After the beach, Mom took Paul, Noah, and me to Ron Jon’s Surf Shop. Much like every other retail store on the day after Thanksgiving, the place was a flurry of Christmas shoppers and so-called bargains. Despite the crowds, the three of us each managed to hit Mom up for something. I got a hat; Paul got a new skateboard deck; and Noah got a new necklace. When we got back to the hotel after first stopping by the liquor store for Cape Cod “fixin’s,” I showered and took a nap. Meanwhile, Mom took Paul and Noah to the local skate park so the boys could work off some of that pent-up energy.

When I awoke, night had fallen, and my family had yet to fetch me. Dinner was being served at Grammy’s, and I was stuck at the hotel. But not for long. Before I could get off the phone with Mom, my aunt Kippy was already on her way over with the three kids to get me. Following dinner (a repeat of Thursday), we returned to the hotel, and Mom and I played our token game of Scrabble.

Naturally, I left the table victorious, and Mom was left ruing her defeat by uttering long sobs of exasperation and embarassment. She has even challenged me to a rematch when I see her on Christmas Eve. I don’t understand why- she has already suffered enough; I guess she’s trying to pander to the masochist in her by inviting another sound thrashing at my hand. Very well, Mother! On Christmas Eve, heads will roll yet again.

[In all honesty, it was a close match; 283 to 267. It was my big 42-point play that gave me the cushion I needed to procure a victory.]

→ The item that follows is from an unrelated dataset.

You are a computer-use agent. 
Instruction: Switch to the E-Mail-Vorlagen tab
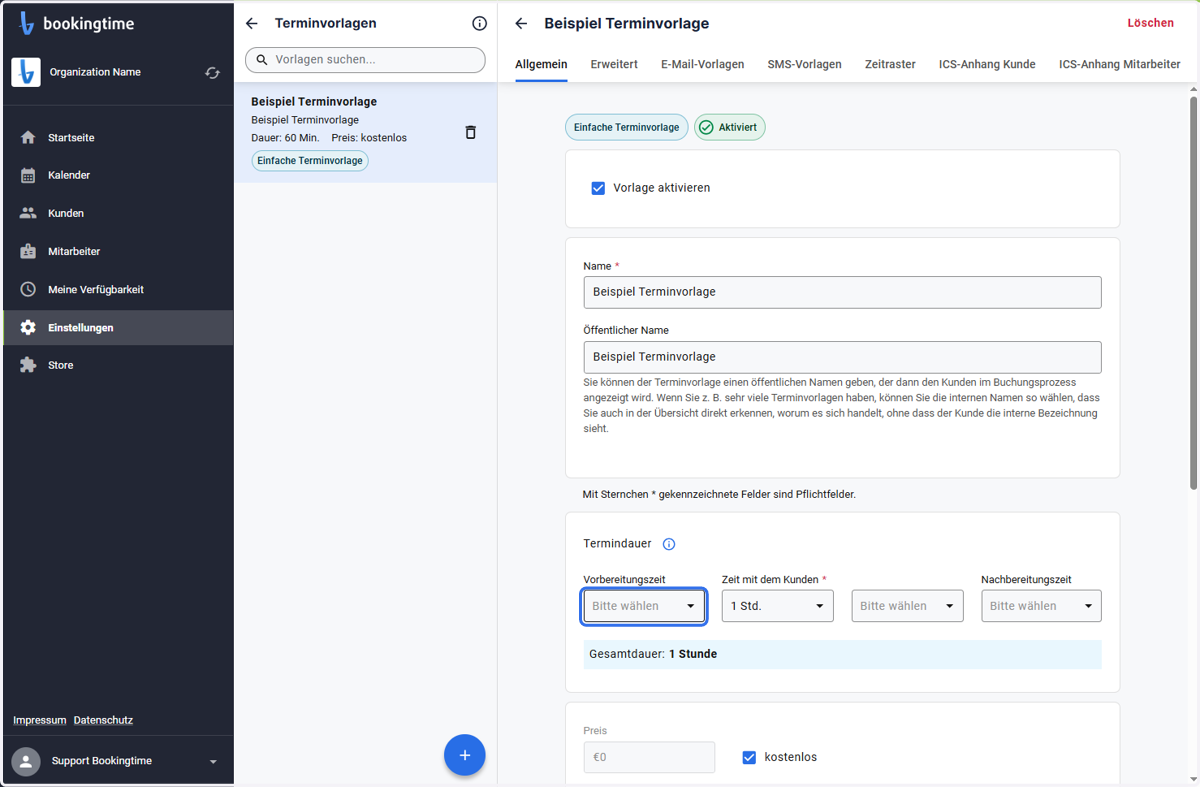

After Scrabble came bed. After bed came sleep. After sleep came Saturday. And with Saturday came the trip home.

All in all, I had a great time in Florida with my family. I was unsure I would be able to tolerate my brothers’ dogs during the car rides to and fro Florida. Ironically, the dogs presented no problems during those times. They were only an issue when they just had to be brought to the beach. Public beaches have banned pets because of the irresponsibility of many owners. My brother and his wife are very attentive to their pets, so this law wasn’t made because of them. In fact, Bo and Leslie are almost dangerously into their dogs. I’m sorry, but referring to your dog as “son” is just sickening to me. Even more gut-wrenching is claiming that your dog not only knows that it’s Christmastime, but that he also believes in God.

I know Bo and Leslie will read this. I don’t care. In fact, I’ll say it again, just to drive my point home. THOSE TWO THINGS YOU TWO CONSIDER YOUR CHILDREN ARE DOGS. THEY ARE NOT KIDS; THEY ARE DOGS, AND THEY ARE NOT MUCH OF DOGS AT THAT. YOU DIDN’T COPULATE TO CREATE THEM; TWO DOGS DID. PLEASE, PLEASE, PLEASE STOP CALLING THEM YOUR CHILDREN. IT’S DISTURBING TO ME. YOU ARE NOT THE PARENTS OF MARLEY AND MAGGIE; YOU ARE MERELY THEIR OWNERS. ALSO, NEVER REFER TO ME AS THE DOGS’ UNCLE UNLESS YOU NEVER WANT TO SEE THEM AGAIN. I AM COMPLETELY PREPARED TO TAKE A COUPLE CANINES HOSTAGE TO MAKE SURE YOU KNOW I’M SERIOUS.

I was also concerned that I would not be able to tolerate my younger brothers, but they were well-behaved for the most part, excepting a few moments of obstinacy. It is so strange to think that these two boys are my brothers, and despite my objections, I continue to love them. We have had some difficult times with one another, but they are still both great kids. Even stranger is the rate at which they are aging. Paul is already 14, and Noah is 7! Before I know it, Paul will be graduating and on his way into this wasteland that we call adulthood. Try and fight it, my brother! Stay with Mom as long as you can!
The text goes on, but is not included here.